Long noncoding RNAs (lncRNAs) are key regulators of diverse cellular processes. Recent advances in high-throughput sequencing have allowed for an unprecedented discovery of novel lncRNAs. To identify functional lncRNAs from thousands of candidates for further functional validation is still a challenging task.
Here, researchers from the Chinese University of Hong Kong present a novel computational framework, lncFunNet (lncRNA Functional inference through integrated Network) that integrates ChIP-seq, CLIP-seq and RNA-seq data to predict, prioritize and annotate lncRNA functions. In mouse embryonic stem cells (mESCs), using lncFunNet they not only recovered most of the functional lncRNAs known to maintain mESC pluripotency but also predicted a plethora of novel functional lncRNAs. Similarly, in mouse myoblast C2C12 cells, applying lncFunNet led to prediction of reservoirs of functional lncRNAs in both proliferating myoblasts (MBs) and differentiating myotubes (MTs). Further analyses demonstrated that these lncRNAs are frequently bound by key transcription factors, interact with miRNAs and constitute key nodes in biological network motifs. Further experimentations validated their dynamic expression profiles and functionality during myoblast differentiation. Collectively, these studies demonstrate the use of lncFunNet to annotate and identify functional lncRNAs in a given biological system.

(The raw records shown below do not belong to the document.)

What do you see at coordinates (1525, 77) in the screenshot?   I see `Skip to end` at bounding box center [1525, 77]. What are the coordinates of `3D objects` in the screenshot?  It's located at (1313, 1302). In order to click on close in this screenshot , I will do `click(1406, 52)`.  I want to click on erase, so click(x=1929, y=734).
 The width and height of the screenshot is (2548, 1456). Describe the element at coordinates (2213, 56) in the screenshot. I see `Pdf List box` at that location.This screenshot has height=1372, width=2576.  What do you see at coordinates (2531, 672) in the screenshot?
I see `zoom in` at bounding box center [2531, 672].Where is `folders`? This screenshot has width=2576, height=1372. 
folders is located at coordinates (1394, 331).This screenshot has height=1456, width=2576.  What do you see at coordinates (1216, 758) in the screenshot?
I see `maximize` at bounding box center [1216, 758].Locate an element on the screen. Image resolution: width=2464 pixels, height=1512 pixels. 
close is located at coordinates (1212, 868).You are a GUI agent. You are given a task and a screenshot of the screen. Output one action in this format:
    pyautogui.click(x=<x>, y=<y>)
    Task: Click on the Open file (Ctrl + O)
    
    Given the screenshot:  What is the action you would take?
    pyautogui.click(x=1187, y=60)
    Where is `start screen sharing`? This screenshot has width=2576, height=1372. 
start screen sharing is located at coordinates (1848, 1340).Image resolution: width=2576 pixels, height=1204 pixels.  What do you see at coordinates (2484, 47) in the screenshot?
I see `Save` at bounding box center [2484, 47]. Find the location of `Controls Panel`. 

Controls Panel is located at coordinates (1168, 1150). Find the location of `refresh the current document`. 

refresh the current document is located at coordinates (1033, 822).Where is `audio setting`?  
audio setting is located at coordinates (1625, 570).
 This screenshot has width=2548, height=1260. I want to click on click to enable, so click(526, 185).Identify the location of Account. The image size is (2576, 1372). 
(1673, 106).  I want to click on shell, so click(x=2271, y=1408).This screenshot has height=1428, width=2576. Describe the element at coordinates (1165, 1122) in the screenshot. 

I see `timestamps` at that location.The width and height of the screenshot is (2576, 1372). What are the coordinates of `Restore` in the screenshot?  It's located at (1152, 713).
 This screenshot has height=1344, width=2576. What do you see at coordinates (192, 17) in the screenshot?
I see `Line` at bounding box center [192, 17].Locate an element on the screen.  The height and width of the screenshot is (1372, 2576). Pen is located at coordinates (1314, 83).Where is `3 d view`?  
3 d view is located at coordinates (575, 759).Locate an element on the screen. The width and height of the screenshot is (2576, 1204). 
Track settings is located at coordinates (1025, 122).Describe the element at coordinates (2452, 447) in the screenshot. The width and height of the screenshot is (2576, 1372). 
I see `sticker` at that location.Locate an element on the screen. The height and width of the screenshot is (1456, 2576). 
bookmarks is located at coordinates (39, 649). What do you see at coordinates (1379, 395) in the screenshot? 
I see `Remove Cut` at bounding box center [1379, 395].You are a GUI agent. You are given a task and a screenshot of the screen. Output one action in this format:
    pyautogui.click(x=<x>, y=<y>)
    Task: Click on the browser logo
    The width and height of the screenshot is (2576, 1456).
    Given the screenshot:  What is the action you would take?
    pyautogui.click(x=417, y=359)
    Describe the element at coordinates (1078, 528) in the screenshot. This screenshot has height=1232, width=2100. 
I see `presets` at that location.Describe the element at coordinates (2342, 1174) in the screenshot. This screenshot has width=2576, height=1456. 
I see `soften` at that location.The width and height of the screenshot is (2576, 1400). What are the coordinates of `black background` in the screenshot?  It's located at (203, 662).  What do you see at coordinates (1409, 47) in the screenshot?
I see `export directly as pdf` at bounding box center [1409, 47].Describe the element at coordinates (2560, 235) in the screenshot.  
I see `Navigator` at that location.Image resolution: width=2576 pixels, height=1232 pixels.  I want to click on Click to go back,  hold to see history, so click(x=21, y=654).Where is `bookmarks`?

Schematic view of lncFunNet
The lncFunNet composes of three consecutive modules: network integration, lncRNA functionality prediction, and lncRNA functional annotation modules. (A) Inferring TF–lncRNA, TF–miRNA and TF–PCG interactions using ChIP-seq data. (B) Establishing miRNA mediated interactions among miRNAs, lncRNAs, TFs and PCGs. (C) Using gene expression correlation from RNA-seq to infer interactions among lncRNAs and other network components. (D) Constructing a gene regulatory network by integrating the above three sub-networks. (E) Optimizing the weights for the above three types of nodes by logistic regression and calculating a functional information score (FIS) for each lncRNA based on its network interactions (left panel) and selecting functional lncRNAs by calculating false discovery rate (FDR) obtained through comparing to the randomized networks (right panel). (F) Annotating lncRNA functions using GO terms or KEGG pathways associated with its interacting partners.